Guy van den Block, a computer scientist at UCLA, was more blunt in his assessment. “I don't know if this price is reasonable, and I don't know if expensive inference models will become the norm,” he told TechCrunch.
o1 is “better than most humans at most tasks” because, yes, humans only exist in amnesiac, disembodied multi-turn chat interfaces https://t.co /zbLY2BG5pQ
— Aidan McClau (@aidan_mclau) December 6, 2024
To be generous, this is a marketing failure. Explaining that o1 Pro mode is the best at solving “the toughest problems” doesn't really go over well with prospects. There's also no ambiguity about how models can “think longer” and demonstrate “intelligence.” As Willison points out, without concrete examples of this purported improved functionality, it's hard to justify paying more, let alone 10 times the price.
As far as I know, the target audience is experts in their field.
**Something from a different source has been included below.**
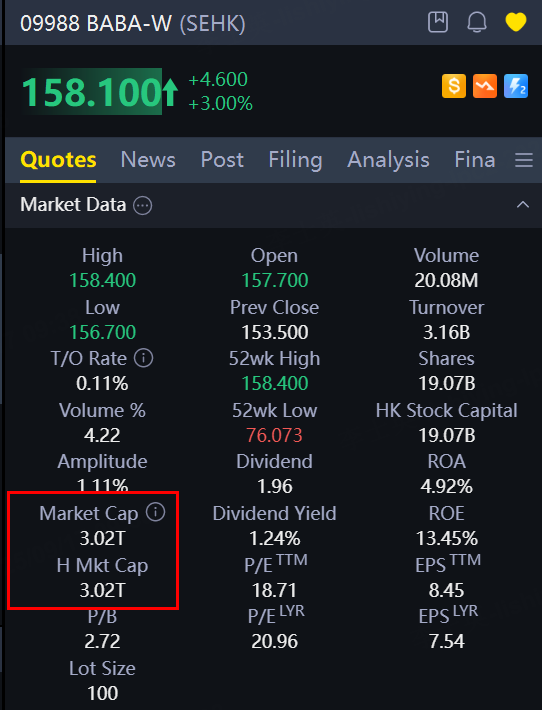Open the partially visible Fina tab
Viewport: 542px width, 710px height.
[x=475, y=160]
OpenAI said it plans to grant free access to ChatGPT Pro, including o1 Pro mode, to a small number of medical researchers at “major institutions.” Mistakes are very important in medical practice, and as Bob McGrew, former Principal Research Officer at OpenAI, pointed out in X, improved reliability is probably the main unlock for o1 pro mode.
I've been playing around with o1 and o1-pro a bit.
They are very good and a bit unusual. Also, in most cases, they are not suitable for most people. To extract value from it, you need a specific hard problem to solve. But if you have these problems, this is a very big problem.
— Ethan Mollick (@emollick) December 5, 2024
McGrew also considered o1 pro mode to be an example of what he called “intelligence overhang.” Due to the fundamental limitations of simple text-based interfaces, users (and perhaps model authors) don't know how to get value from the “extra intelligence.” . As with OpenAI's other models, the only way to interact with o1 Pro Mode is through ChatGPT, which McGrew points out is not perfect.
However, it's also true that $200 raises expectations. Judging by its early reputation on social media, ChatGPT Pro is anything but great.